## PROBLEM
Across the entries below, work out how many lines contain "each". Respond with the number and no other text.
━━ GIVEN DATA
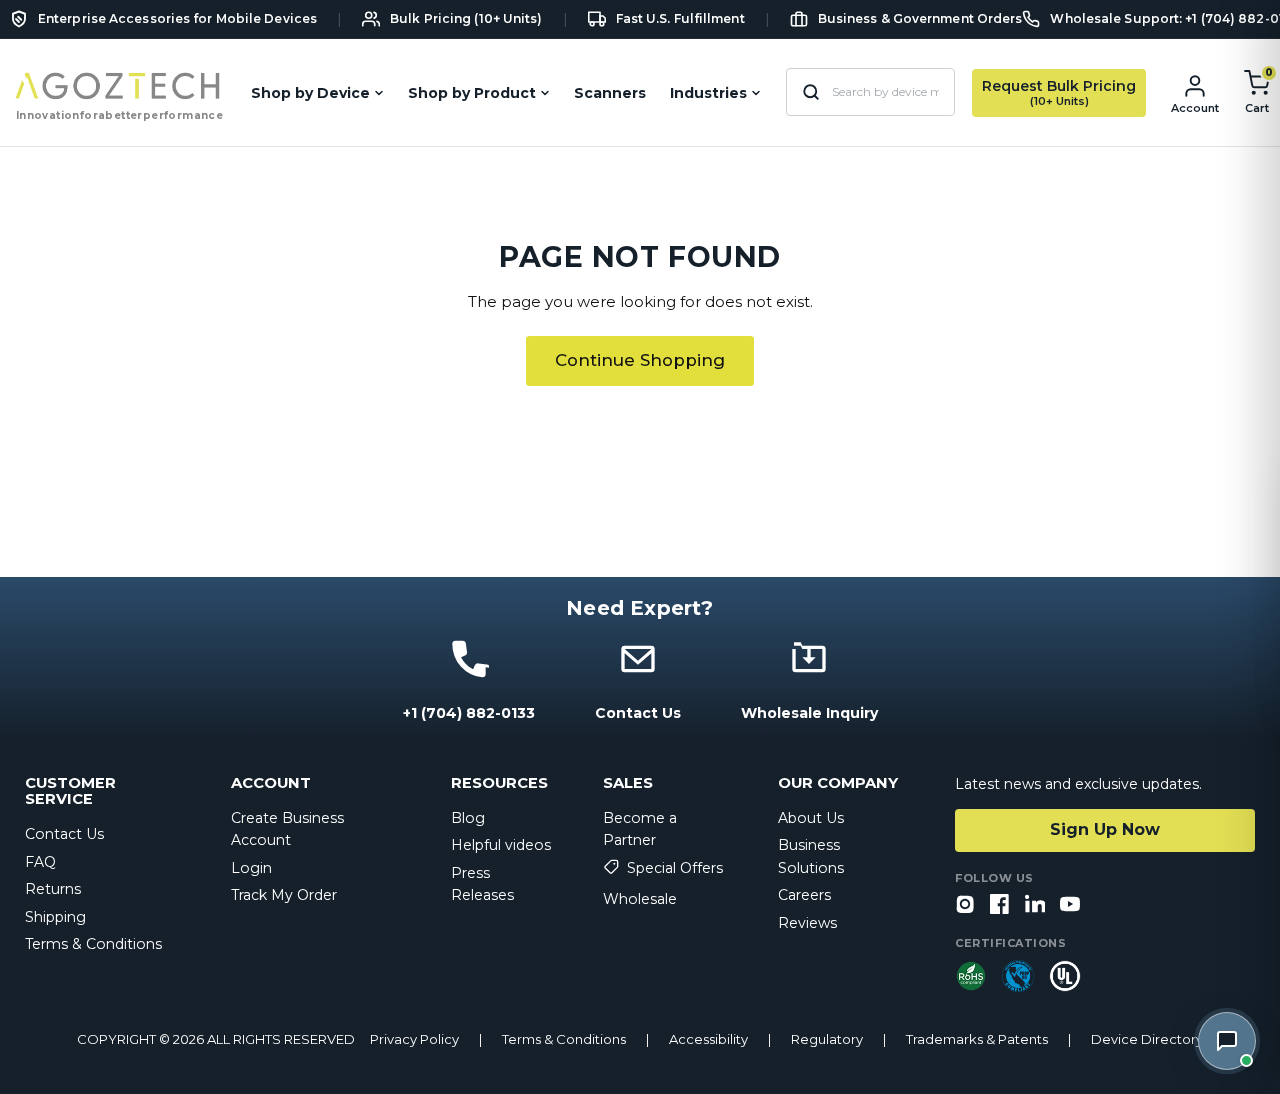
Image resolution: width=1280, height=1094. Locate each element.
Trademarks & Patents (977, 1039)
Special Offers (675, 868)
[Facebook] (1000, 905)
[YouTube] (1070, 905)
━━━━
━━ GIVEN DATA
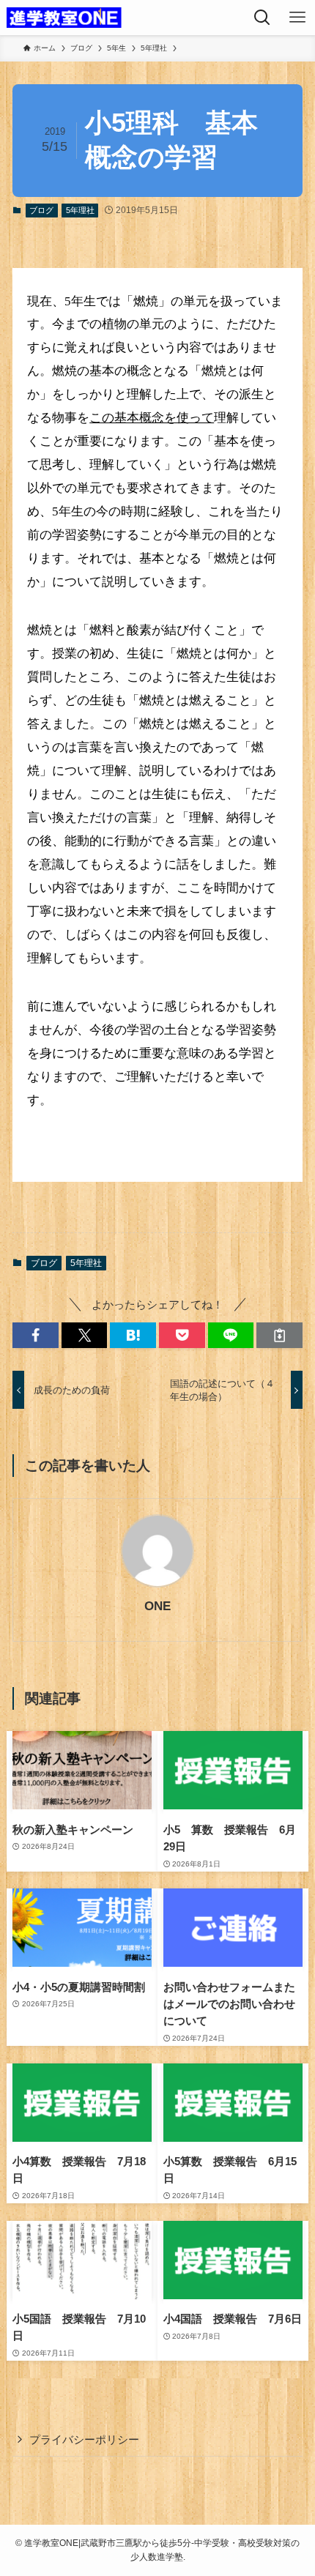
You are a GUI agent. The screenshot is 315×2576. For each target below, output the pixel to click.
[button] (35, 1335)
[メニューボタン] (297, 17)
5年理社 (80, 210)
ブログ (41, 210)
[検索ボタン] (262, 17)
━━━━
## EXERCISE RESPONSE
2